● **THE PROBLEM**
Look below for the line with "Task: Open the Приватность dropdown", then repeat it and all lines after it, exactly, minus any pictures.

.....

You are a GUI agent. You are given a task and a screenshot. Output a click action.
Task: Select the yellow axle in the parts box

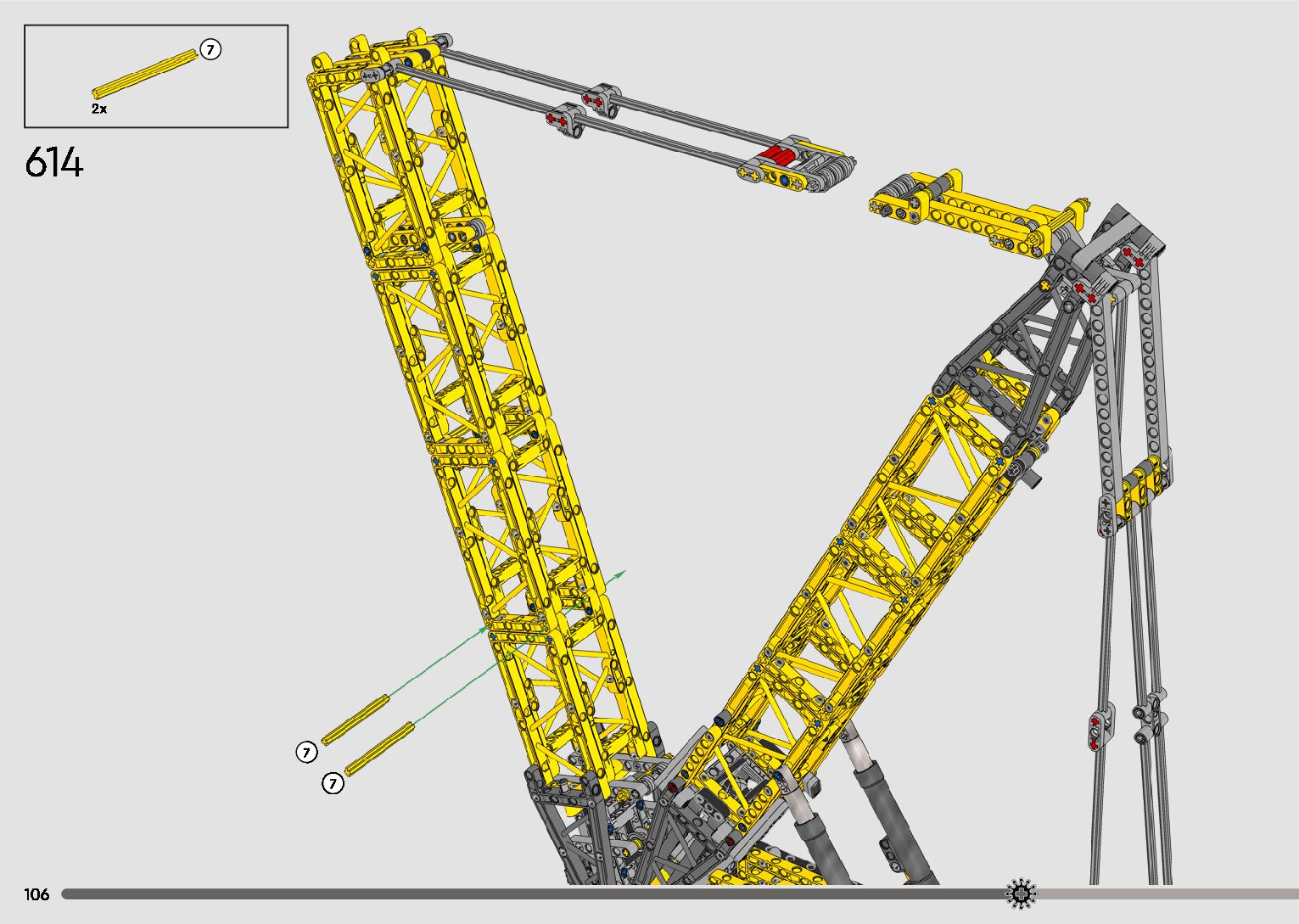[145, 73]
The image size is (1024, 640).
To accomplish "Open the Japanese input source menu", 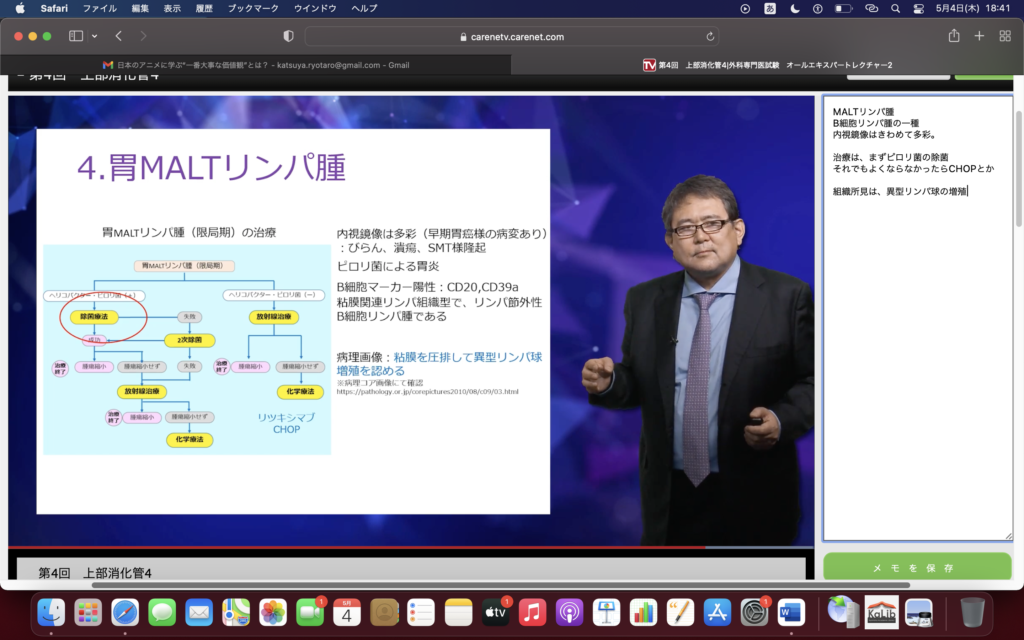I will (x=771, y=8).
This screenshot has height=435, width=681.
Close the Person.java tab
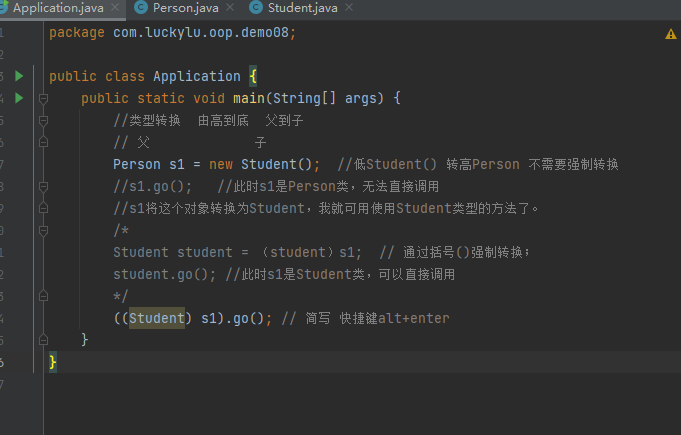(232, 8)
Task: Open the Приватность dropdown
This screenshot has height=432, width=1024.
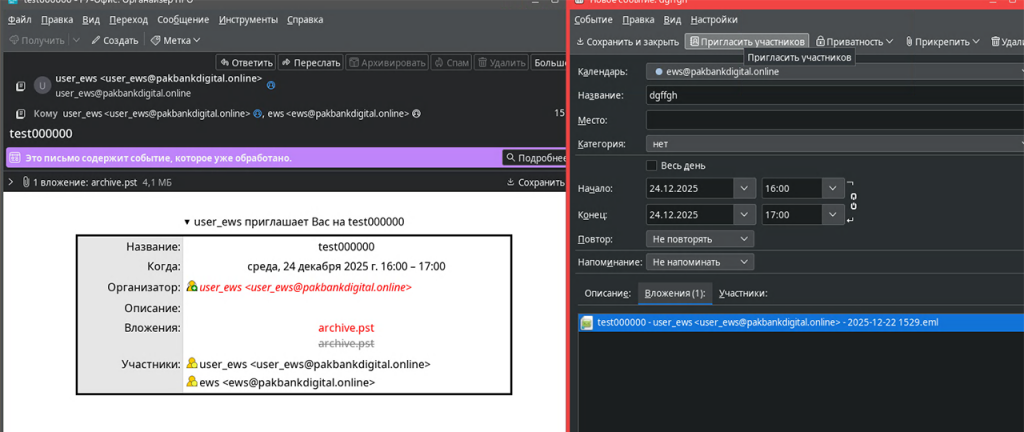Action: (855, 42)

.....

● **EXERCISE SOLUTION**
Task: Open the Приватность dropdown
This screenshot has height=432, width=1024.
Action: (855, 42)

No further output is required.